With the maturity of the digital era, the industry has entered into yet another phase of disruption, popularly termed as Industry 4.0. The foundation of this fourth industrial revolution is built on the third, but it amalgamates technology that blurs the lines between the physical, digital and biological spheres. This digital age is not just about growth and capacity building, but about agility – only the most adaptable businesses will thrive and survive. In the manufacturing sector, that translates into the ability to leverage the latest disruption and align the business in a manner that ensures optimum delivery in record time employing pretty much the same resources — manpower, space, machinery and material.
What differentiates the winners from also - rans are flexibility and agility. With competition at its peak, this has become not just relevant, but one of the most important benchmarks for success. Today, the aerospace and defence (A&D) sector in particular, is faced with disruptive forces that have a profound effect on how the industry operates. Technology and automation are revolutionising production, distribution, consumption and innovation. One such important innovation that is producing a substantial impact in the industry is the Flexible Manufacturing System (FMS).
FMS is generally regarded as a method of automation for producing goods, that is readily adaptable to changes in the product being manufactured, both in type and quantity. But it is much more than that; FMS can create precise customer value through products of higher quality, in a scale dictated by demand and with exact precision. By calling for less human effort, less space and time than traditional systems of mass production, FMS offers paradigm changes in efficiency.
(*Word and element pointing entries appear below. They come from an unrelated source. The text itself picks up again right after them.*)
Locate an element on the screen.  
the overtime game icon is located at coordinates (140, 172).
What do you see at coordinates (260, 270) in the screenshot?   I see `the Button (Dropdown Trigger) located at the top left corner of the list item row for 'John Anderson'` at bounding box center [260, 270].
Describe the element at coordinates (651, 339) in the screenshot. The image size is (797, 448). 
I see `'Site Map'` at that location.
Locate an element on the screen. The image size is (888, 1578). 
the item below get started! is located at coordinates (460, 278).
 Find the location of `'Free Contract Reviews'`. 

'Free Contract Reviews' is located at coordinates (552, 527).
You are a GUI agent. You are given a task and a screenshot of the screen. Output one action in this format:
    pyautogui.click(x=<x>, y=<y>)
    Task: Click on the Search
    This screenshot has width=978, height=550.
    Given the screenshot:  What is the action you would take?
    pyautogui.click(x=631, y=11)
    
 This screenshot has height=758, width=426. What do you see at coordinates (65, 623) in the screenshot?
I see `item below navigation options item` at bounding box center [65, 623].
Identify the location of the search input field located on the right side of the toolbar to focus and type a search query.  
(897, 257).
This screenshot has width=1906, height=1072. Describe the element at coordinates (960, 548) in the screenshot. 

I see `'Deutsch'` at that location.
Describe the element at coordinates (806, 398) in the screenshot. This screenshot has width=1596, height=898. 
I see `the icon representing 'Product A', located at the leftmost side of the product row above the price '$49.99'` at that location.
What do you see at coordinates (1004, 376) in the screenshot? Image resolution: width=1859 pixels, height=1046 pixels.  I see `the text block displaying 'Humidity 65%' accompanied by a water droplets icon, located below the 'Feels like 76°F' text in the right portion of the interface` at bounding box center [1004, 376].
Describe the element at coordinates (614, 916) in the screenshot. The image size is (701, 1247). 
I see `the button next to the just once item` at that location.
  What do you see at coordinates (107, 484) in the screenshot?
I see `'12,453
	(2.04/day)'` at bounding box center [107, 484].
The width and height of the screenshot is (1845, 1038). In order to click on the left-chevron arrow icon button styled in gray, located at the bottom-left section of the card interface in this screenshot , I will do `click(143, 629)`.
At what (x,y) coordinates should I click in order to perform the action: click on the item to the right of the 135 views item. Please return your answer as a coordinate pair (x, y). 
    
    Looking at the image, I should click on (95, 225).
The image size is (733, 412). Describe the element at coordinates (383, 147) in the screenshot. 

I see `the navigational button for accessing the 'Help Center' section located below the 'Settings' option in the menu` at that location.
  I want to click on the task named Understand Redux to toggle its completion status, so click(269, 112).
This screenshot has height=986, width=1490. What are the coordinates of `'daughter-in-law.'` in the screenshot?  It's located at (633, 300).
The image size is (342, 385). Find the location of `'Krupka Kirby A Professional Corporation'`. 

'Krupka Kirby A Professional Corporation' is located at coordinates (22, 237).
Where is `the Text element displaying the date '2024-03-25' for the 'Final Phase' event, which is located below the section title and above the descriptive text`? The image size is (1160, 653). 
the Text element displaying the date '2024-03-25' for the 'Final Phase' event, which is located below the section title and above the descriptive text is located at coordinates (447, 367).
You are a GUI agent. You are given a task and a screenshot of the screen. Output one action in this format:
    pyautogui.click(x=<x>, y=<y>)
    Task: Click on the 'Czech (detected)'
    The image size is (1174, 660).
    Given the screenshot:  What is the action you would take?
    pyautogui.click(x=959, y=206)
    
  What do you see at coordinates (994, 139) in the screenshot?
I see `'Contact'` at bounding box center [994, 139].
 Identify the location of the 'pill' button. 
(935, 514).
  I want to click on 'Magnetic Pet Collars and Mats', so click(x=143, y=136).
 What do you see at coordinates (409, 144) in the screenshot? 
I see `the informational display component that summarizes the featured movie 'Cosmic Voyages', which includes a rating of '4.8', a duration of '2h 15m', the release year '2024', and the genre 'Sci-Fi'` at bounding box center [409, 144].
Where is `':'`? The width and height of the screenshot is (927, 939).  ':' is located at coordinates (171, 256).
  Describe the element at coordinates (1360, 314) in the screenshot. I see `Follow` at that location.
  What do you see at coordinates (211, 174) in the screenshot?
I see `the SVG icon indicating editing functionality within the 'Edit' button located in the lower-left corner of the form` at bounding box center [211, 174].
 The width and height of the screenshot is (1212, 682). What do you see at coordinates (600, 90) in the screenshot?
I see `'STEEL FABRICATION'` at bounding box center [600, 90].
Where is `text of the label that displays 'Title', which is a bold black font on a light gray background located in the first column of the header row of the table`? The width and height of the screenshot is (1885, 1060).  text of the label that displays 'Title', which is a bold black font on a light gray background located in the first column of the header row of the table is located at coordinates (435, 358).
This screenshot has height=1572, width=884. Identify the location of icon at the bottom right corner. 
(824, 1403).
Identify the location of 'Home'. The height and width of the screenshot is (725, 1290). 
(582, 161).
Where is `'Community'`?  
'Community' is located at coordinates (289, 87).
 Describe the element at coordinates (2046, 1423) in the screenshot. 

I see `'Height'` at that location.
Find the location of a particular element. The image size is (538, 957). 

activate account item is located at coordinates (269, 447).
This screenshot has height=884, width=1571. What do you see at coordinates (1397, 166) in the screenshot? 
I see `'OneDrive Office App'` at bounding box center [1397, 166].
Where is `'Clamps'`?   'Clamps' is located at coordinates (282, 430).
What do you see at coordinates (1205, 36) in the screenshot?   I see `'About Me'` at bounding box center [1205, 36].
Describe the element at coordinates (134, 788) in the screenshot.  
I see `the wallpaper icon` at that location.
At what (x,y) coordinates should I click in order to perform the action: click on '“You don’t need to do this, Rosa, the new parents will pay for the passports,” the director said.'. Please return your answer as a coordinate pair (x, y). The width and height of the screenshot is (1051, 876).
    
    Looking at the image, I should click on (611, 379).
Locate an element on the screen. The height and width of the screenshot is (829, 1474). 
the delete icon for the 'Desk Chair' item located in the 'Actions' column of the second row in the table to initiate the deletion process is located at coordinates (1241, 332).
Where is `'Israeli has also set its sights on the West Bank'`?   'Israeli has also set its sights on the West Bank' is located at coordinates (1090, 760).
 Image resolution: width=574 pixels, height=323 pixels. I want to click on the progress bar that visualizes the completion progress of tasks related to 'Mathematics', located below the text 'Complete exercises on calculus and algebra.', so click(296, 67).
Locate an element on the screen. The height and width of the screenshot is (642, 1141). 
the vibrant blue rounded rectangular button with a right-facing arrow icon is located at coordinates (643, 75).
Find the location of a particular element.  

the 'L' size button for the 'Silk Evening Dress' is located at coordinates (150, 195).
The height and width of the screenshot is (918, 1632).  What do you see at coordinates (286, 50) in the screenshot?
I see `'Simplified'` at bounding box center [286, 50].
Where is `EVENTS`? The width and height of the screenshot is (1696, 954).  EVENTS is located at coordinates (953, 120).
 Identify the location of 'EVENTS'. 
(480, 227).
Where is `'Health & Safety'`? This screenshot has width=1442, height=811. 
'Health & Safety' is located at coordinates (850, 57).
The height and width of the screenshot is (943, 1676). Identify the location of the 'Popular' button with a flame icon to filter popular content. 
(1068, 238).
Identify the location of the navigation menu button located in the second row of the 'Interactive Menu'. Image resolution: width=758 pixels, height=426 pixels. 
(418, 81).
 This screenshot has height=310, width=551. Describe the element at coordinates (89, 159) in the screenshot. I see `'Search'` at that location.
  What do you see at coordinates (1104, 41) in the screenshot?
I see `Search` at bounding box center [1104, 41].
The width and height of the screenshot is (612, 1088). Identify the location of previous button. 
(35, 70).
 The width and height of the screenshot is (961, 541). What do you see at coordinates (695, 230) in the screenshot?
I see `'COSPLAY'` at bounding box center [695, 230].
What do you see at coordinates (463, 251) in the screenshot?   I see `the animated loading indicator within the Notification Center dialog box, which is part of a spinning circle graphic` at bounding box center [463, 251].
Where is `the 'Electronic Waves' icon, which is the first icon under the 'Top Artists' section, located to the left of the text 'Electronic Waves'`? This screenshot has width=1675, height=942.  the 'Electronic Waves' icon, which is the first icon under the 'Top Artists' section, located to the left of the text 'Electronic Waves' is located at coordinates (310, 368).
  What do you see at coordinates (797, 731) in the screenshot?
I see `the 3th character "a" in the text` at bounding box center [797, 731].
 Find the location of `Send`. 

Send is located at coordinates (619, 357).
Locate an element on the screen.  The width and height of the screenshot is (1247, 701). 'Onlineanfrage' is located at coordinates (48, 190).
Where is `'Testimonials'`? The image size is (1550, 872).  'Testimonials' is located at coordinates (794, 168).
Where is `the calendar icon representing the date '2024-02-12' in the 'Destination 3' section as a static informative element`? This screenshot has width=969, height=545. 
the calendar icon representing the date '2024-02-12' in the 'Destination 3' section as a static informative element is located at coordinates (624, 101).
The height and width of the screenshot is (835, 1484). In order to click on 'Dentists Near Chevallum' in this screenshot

FMS technology comes in several forms, but fundamentally, it is two or more machining centres linked by a common controller, common load station and a pallet pool system. An FMS cell requires highly engineered solutions, such that parts can flow through the system with perfect harmony and little-to-no operator intervention. Although these cells require more effort upfront to set up, once established, the advantages of FMS far outweigh its initial capital investment. It can economically solve the challenges of machining the relatively high mix, low volume product variety we currently see in A&D manufacturing. The agility that FMS brings in has a significant impact on the supply chain as it speeds up the industrialisation process by eliminating defects and getting it right in the first time. With commitment to flexibility, suppliers delivering detailed parts have the ability to switch seamlessly from one kind of part to another, increasing productivity in the long-run.
By adopting FMS technology, manufacturers are able to machine highly complex parts with ease, enabling them to gain the trust of OEMs and rapidly multiply order absorption, elevating businesses to the next level of growth and stability.
While automations like FMS and other technology disruptions are triggering a major shift in machining and engineering technology for manufacturers, it is left to businesses, irrespective of their scale of operations, to harness them in order to move with the times and remain sustainable.